Non accennano a placarsi le manifestazioni contro il regime di Nicolas Maduro in Venezuela. Violente proteste continuano ad infiammare il Paese con un bilancio di almeno 7 vittime, decedute durante gli scontri tra manifestanti e forze dell’ordine.
Parlando ad un raduno pro-governativo, il presidente Nicolas Maduro, ha annunciato di star cercando una soluzione per risolvere in maniera pacifica le tensioni che stanno attanagliando il Venezuela, Paese duramente colpito dalla crisi. Maduro ha annunciato che una delle opzioni è quella di indire le elezioni, che vorrebbe tenere “presto”.
Nel frattempo, lo scorso mercoledì 19 aprile, nel Paese si è tenuta quella che l’opposizione, guidata da Henrique Capriles, si è svolta la “madre di tutte le marce“. Decine di migliaia di persone si sono riversati nelle strade di Caracas. Il programma della grande marcia prevedeva che i manifestanti si ritrovassero in 26 diversi punti di Caracas per chiedere la fine di quella che considerano una dittatura, per poi convergere sul centro della città. Ma i problemi sono sorti ancora prima che i cortei iniziassero a sfilare lungo i percorsi prestabiliti. Infatti, sui social network si sono moltiplicate le informazioni su gruppi di “colectivos” che stavano occupando con violenza i punti di concentrazione dell’opposizione.

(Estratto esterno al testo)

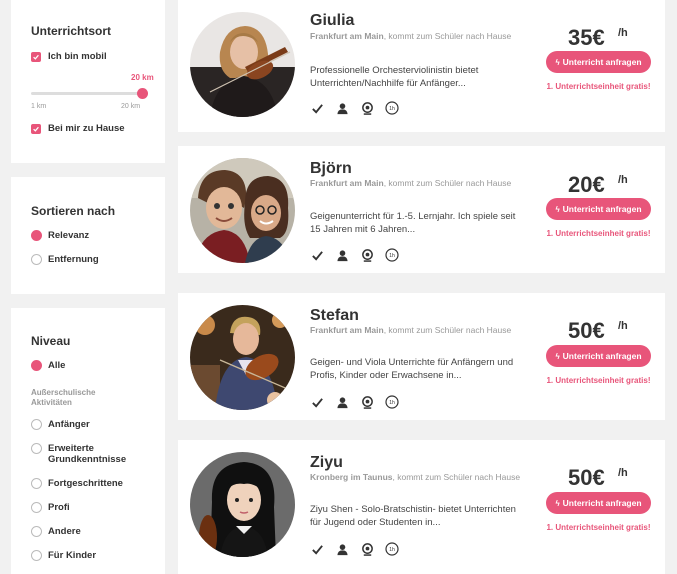  Describe the element at coordinates (36, 236) in the screenshot. I see `sort-radio-relevance` at that location.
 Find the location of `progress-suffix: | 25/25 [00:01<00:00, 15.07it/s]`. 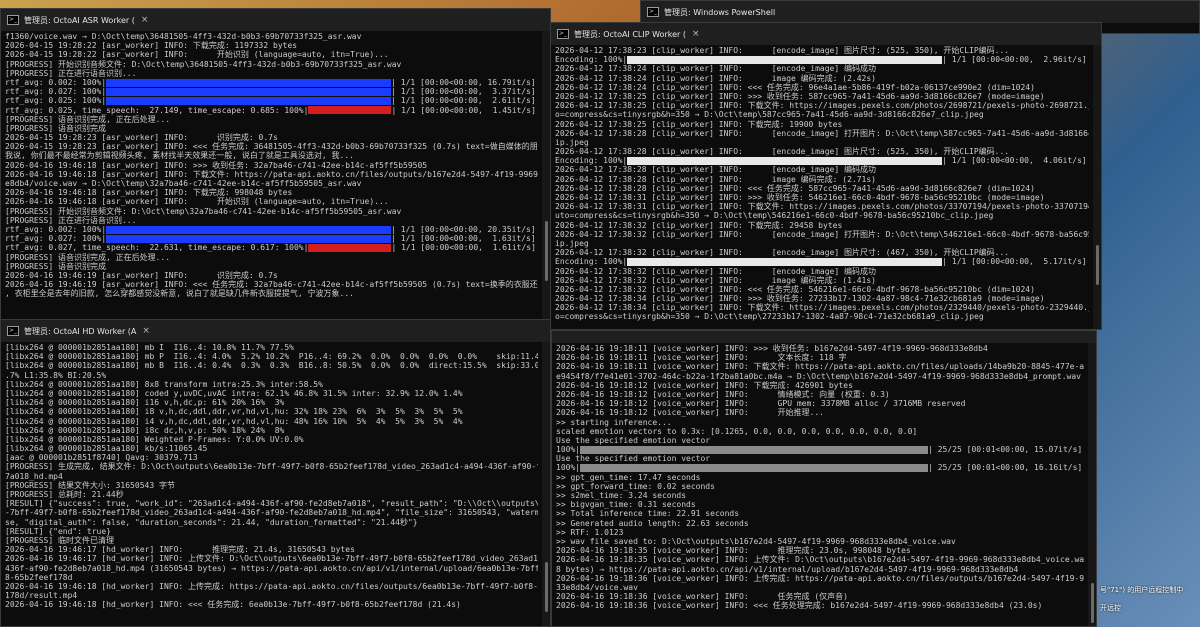

progress-suffix: | 25/25 [00:01<00:00, 15.07it/s] is located at coordinates (1006, 450).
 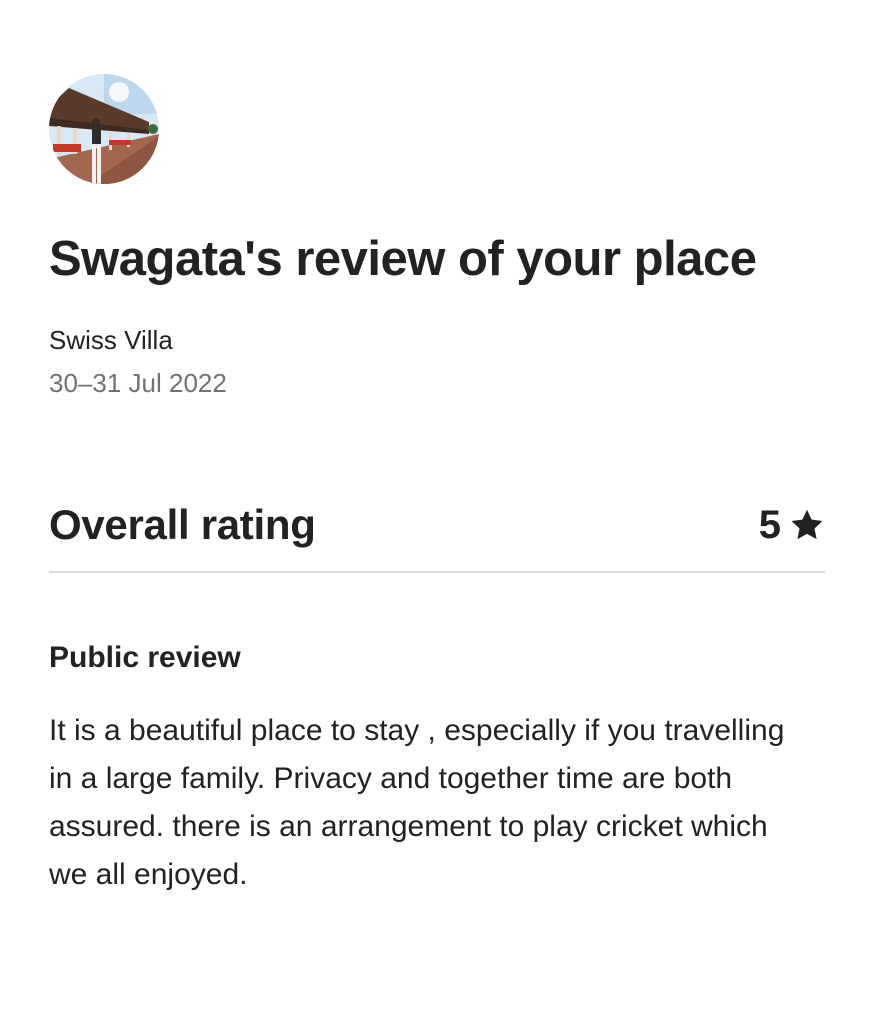 What do you see at coordinates (437, 525) in the screenshot?
I see `overall-rating-row: Overall rating 5` at bounding box center [437, 525].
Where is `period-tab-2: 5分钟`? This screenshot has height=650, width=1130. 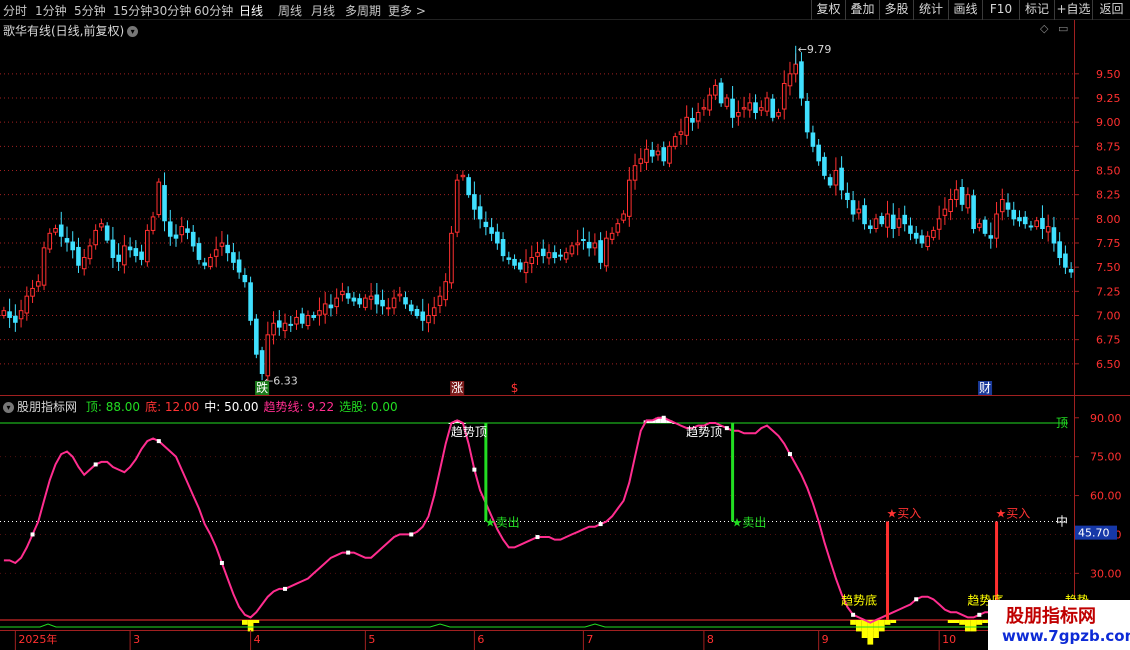 period-tab-2: 5分钟 is located at coordinates (90, 10).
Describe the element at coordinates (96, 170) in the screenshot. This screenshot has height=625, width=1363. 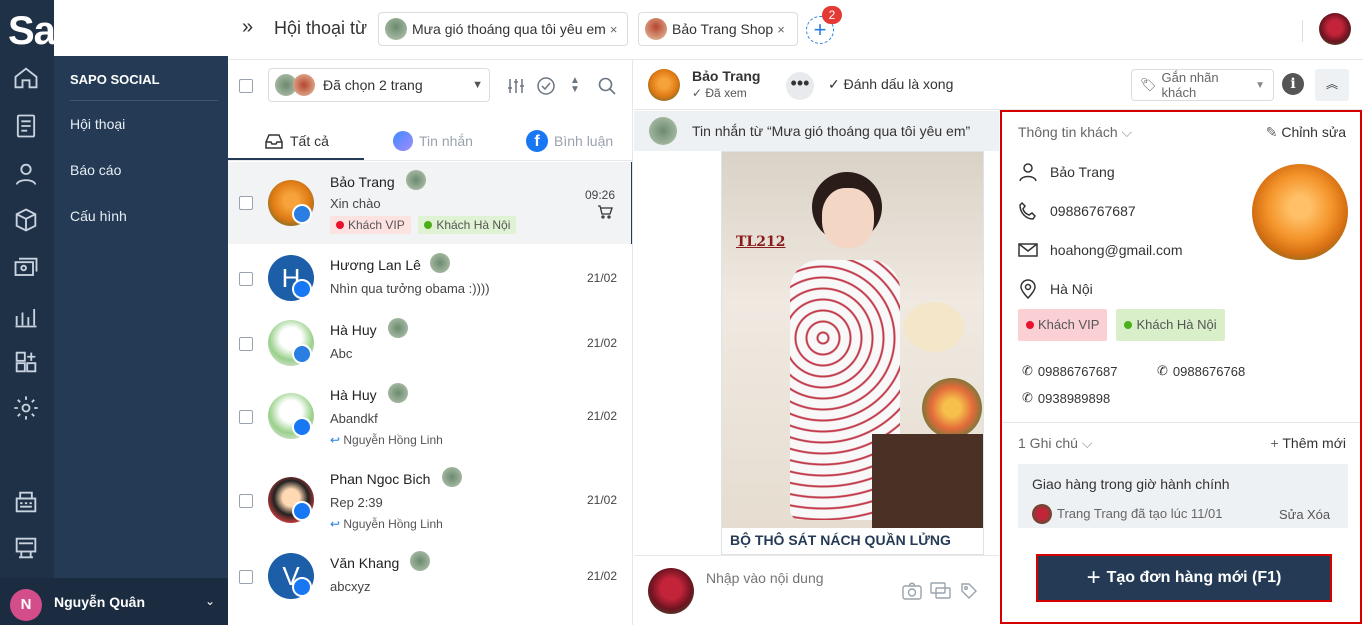
I see `menu-item-reports: Báo cáo` at that location.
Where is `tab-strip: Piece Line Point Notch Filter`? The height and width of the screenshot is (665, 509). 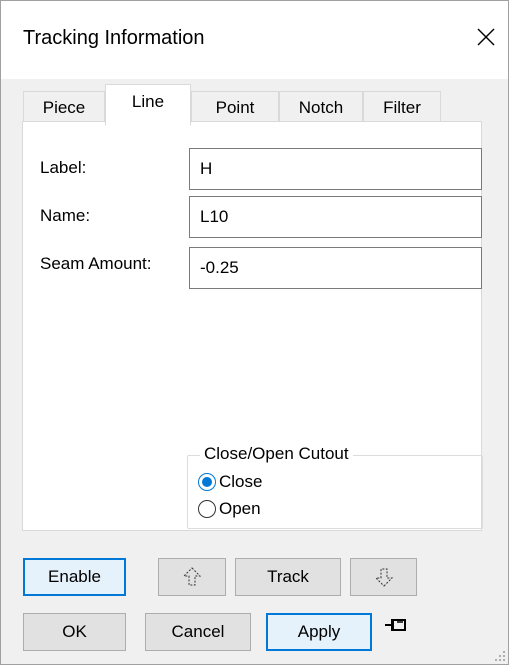
tab-strip: Piece Line Point Notch Filter is located at coordinates (254, 102).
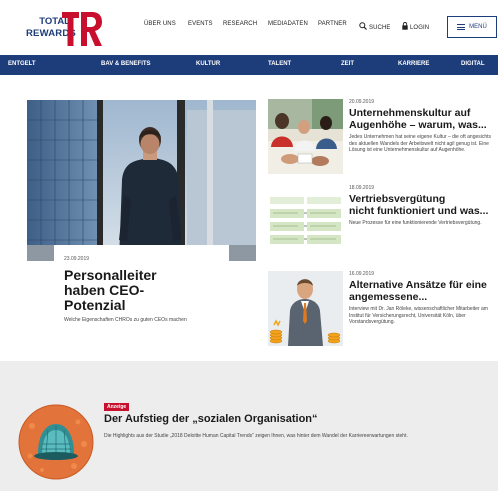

Nel frattempo, secondo quanto riferito dall’Organizzazione non governativa Foro Penal, in tre settimane di scontri sarebbero state uccise almeno sette persone e più di 500 sarebbero state arrestate. Le ultime due vittime sono due giovani, un ragazzo e una ragazza rispettivamente di 17 e 23 anni, raggiunti da un colpo di pistola mentre stavano manifestando in piazza, il primo nella piazza Stella di San Bernardino, a Caracas, la secondo, a San Cristobal nello stato di Tachira.
Inoltre, il leader dell’opposizione, Henrique Capriles, ha già annunciato che altre manifestazioni sono previste nel Paese che vive una gravissima crisi economica e politica e dove, l‘opposizione, maggioritaria in Parlamento dalla fine del 2015, vuole cacciare il presidente socialista considerato un dittatore.